Show that $\sum_{k=0}^n (k+1)x^k = \sum_{k=1}^{n+1} (k)x^{k+1}$.

Question

Note: for context, I have a 10-year old high-school math level and I'm trying to get back at math.

I have this exercise, asked in the form of:

The sum $\sum_{k=0}^n (k+1)x^k$ is equal to: (three possible solutions follow)
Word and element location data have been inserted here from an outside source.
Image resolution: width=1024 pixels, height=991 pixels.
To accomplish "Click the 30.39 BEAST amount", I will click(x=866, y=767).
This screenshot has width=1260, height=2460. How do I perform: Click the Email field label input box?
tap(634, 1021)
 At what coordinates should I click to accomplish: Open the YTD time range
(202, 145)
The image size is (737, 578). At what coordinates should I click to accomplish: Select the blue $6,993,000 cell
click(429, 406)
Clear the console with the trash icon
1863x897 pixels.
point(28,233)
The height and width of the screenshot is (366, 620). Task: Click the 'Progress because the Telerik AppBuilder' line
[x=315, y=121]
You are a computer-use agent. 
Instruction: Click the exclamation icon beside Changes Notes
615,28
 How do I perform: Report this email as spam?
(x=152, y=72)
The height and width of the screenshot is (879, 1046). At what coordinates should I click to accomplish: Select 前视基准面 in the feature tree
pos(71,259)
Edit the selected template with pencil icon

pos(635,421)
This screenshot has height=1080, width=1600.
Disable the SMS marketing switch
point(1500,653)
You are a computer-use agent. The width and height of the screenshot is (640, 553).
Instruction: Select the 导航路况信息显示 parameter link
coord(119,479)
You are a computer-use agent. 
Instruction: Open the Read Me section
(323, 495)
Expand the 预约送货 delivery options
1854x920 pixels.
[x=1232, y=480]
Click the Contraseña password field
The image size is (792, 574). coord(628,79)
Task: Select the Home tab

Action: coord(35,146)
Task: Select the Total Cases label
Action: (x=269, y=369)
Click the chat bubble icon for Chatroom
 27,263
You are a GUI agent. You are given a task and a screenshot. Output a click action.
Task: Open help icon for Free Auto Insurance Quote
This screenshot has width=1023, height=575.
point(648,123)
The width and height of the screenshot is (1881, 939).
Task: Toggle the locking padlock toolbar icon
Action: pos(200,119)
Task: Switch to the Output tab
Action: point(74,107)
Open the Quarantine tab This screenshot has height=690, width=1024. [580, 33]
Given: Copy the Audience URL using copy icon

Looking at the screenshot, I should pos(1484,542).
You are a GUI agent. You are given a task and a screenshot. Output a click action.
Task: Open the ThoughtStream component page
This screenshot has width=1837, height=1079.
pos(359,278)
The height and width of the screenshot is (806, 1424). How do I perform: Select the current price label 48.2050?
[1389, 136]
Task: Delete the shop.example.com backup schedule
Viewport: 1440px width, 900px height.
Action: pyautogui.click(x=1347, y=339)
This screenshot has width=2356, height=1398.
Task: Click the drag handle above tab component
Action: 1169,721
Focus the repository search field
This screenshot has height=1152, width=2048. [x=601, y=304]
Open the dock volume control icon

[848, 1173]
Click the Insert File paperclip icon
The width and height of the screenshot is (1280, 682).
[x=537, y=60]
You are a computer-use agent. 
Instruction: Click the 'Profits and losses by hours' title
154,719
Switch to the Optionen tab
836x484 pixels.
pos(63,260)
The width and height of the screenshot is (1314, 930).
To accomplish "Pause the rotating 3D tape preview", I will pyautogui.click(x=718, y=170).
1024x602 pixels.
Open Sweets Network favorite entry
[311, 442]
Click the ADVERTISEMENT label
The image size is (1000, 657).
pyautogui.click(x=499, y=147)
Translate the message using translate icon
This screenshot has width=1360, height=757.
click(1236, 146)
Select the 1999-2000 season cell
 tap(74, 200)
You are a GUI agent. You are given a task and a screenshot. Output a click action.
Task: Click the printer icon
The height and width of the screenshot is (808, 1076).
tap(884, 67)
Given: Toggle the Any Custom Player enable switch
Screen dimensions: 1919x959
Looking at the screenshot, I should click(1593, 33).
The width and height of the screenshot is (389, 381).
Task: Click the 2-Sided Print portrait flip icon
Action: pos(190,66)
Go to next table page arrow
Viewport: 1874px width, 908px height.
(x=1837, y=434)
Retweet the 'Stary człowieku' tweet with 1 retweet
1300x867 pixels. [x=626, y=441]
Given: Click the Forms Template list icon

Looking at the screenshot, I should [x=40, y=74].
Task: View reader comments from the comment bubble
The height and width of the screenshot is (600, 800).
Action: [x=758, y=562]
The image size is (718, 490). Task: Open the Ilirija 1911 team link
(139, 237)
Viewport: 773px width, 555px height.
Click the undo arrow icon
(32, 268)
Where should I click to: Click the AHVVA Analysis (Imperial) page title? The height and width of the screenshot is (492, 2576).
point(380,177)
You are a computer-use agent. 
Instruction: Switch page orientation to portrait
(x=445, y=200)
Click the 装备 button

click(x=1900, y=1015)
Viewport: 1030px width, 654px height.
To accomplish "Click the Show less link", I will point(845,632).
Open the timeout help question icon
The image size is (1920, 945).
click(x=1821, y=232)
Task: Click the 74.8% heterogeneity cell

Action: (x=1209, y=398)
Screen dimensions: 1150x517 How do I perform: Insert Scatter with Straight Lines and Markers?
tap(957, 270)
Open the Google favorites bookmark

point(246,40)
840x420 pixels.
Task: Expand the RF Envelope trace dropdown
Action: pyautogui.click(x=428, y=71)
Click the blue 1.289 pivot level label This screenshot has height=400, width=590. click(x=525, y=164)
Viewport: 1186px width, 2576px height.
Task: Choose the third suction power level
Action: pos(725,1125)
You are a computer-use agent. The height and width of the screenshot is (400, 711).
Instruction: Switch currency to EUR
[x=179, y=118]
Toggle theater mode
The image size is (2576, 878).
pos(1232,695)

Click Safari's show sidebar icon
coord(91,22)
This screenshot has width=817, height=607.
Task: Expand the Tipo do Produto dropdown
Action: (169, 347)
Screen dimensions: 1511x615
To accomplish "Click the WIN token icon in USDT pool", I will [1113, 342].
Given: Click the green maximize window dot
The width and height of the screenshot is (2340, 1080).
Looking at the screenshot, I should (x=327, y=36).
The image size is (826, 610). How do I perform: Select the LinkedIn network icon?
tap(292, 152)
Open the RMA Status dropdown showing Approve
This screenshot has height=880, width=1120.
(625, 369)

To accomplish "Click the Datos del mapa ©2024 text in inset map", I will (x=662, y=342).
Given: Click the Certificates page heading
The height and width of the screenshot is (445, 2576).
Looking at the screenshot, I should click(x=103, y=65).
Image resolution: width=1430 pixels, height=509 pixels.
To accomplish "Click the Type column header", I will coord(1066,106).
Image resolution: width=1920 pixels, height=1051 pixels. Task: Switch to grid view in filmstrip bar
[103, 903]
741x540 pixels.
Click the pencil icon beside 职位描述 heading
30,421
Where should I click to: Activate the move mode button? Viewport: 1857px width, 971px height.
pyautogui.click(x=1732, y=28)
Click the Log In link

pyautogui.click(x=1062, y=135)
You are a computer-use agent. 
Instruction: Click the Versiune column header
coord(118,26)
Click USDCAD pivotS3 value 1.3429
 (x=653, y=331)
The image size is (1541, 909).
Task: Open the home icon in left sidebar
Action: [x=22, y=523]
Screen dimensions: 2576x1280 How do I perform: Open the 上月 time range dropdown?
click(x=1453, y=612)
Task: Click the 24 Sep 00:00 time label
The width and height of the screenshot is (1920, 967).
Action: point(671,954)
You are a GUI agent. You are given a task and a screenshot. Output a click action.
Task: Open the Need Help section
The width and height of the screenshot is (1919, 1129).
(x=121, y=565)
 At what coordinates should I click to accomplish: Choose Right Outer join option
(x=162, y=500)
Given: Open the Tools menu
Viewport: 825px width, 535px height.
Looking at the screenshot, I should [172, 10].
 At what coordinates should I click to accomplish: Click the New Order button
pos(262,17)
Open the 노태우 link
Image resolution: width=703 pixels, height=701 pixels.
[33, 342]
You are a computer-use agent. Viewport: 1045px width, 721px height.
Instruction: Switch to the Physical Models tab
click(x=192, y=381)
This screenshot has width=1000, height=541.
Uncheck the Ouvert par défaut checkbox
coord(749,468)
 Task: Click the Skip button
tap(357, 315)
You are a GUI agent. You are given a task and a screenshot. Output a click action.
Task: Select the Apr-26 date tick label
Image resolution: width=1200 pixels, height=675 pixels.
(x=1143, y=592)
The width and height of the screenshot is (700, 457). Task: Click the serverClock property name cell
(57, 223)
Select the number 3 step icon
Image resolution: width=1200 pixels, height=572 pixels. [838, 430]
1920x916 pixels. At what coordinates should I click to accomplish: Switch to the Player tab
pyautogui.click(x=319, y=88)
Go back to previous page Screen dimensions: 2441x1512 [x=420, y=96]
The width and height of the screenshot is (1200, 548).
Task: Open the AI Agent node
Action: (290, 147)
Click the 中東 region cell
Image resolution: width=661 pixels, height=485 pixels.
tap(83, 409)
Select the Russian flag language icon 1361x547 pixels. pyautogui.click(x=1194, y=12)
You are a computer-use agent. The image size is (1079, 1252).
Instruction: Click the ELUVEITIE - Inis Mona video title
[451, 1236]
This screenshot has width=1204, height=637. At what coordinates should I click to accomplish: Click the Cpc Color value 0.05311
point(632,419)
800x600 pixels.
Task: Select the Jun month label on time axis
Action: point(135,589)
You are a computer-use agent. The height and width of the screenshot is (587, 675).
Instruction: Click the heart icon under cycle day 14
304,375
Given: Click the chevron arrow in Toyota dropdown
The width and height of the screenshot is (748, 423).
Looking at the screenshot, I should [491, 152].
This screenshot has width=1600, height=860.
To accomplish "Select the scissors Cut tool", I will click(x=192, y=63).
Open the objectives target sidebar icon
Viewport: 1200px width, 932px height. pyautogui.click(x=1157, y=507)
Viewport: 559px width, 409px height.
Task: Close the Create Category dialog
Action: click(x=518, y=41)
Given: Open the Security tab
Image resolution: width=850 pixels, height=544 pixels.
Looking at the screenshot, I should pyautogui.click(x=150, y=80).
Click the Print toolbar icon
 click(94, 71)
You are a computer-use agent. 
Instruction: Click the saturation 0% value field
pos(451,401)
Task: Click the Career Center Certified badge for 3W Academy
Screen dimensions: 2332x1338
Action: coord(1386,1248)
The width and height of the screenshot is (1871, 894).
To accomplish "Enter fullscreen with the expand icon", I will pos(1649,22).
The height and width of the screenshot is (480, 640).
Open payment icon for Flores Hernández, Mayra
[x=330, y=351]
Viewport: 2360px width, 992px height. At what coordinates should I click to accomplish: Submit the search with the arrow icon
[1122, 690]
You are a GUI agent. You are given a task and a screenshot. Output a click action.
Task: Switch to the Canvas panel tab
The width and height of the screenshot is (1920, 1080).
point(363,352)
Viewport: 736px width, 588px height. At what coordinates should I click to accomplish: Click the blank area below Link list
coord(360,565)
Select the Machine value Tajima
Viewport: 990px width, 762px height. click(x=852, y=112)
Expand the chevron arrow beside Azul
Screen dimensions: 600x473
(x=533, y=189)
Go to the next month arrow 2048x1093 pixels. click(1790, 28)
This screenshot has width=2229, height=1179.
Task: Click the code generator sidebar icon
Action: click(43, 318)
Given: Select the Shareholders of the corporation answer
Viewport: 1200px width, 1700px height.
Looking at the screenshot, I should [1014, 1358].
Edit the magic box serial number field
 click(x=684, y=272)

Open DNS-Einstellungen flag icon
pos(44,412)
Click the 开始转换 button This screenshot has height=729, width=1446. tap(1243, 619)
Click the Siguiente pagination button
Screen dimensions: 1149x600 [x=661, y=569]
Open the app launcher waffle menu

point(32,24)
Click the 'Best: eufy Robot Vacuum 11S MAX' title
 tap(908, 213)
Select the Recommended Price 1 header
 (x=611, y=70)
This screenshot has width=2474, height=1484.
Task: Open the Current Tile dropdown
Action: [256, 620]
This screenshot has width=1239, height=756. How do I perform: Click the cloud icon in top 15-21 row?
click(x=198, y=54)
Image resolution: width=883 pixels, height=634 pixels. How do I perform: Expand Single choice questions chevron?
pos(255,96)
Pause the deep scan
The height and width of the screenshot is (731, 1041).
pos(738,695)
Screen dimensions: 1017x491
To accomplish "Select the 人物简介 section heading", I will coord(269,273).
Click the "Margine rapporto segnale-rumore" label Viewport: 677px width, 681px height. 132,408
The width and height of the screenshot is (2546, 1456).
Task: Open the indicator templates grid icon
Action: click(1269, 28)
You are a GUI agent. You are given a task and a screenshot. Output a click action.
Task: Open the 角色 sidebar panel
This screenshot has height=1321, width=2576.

After spending about an hour on the problem, I looked up the solution and it only says that:

$$\sum_{k=0}^n (k+1)x^k = \sum_{k=1}^{n+1} (k)x^{k-1}$$

It is fairly evident to prove that both sides are equal by showing that they are both $$1 + 2x + 3x^2 + \cdots + (n+1)x^n$$

Now I'm wondering if I should have been able to find the right side of the equality just starting from the left side. Is this possible? Is it so evident that I'm just not finding it?

Thanks a lot!

Note: this exercise appears in H Prépa édition spéciale - Maths

Answer 1

Here is another way of looking at it. Change of variable : Put $k+1=u$

If $k=0$: Then $u=1$

If $k=n$: Then $u=n+1$

How does the equation look like now :

$$\sum_{k=0}^n (k+1)x^k=\sum_{u=1}^{n+1} ux^{u-1} \text{ i.e., } \sum_{k=0}^n (k+1)x^k=\sum_{k=1}^{n+1} kx^{k-1}.$$

Answer 2

$$\sum_{k=0}^n (k+1)x^k = (0+1)+(1+1)x+(2+1)x^2+...+(n-1+1)x^{n-1}+(n+1)x^n$$ $$=1x^0+2x^1+3x^2+...+(n+1)x^{n}$$

$$\sum_{k=1}^{n+1} (k)x^\color{red}{k+1}=1x^2+2x^3+...+(n+1)x^{n+2}$$ so how are they the same?

Second formula should be

$$\sum_{k=1}^{n+1} (k)x^\color{green}{k-1}=1x^{1-1}+2x^{2-1}+3x^{3-1}+...+(n+1)x^{n+1-1}$$ $$=1x^0+2x^1+3x^2+...+(n+1)x^{n}$$

Answer 3

This can also be proved by using a change of indeces. Let $$m=k+1$$ Then, when $k=0$, this implies that $m=k+1=0+1=1$. Likewise, when $k=n$, this implies $m=n+1$. Finally, since $m=k+1$, this implies that $k=m-1$ Hence, $$\sum_{k=0}^n{\left(k+1\right)x^k}=\sum_{m=1}^{n+1}{\left(m-1+1\right)x^{m-1}}=\sum_{m=1}^{n+1}{\left(m\right)x^{m-1}}$$

Finally, since $m$ and $k$ are really arbitrary indices, you can replace $m$ with $k$ to get $$\sum_{k=1}^{n+1}{\left(k\right)x^{k-1}}$$

Answer 4

\begin{align} \sum_{k=0}^5 (k+1)x^k & = 1x^0 + 2x^1+3x^2+4x^3+5x^4+6x^5 & & k \text{ goes from 0 to 5.} \\[12pt] & = 1x^0 + 2x^1+3x^2+4x^3+5x^4+6x^5 = \sum_{k=1}^6 kx^{k-1} & & k\text{ goes from 1 to 6.} \end{align}

Answer 5

Sum limits can be confusing when substituting, consider writting the limits as an inequality instead:

$$ \sum_{k=0}^n (k+1)x^k = \sum_{0 \leq k \leq n} (k+1)x^k = \sum_{0 \leq k-1 \leq n} ((k-1)+1)x^{k-1} = \sum_{1 \leq k \leq n+1} kx^{k-1} = \sum_{k=1}^{n+1} kx^{k-1} $$ Only tricky part is now substituting the $k$ with $k-1$, but that is just a substitution $u=k+1$ followed by relabeling $u$ to $k$ again.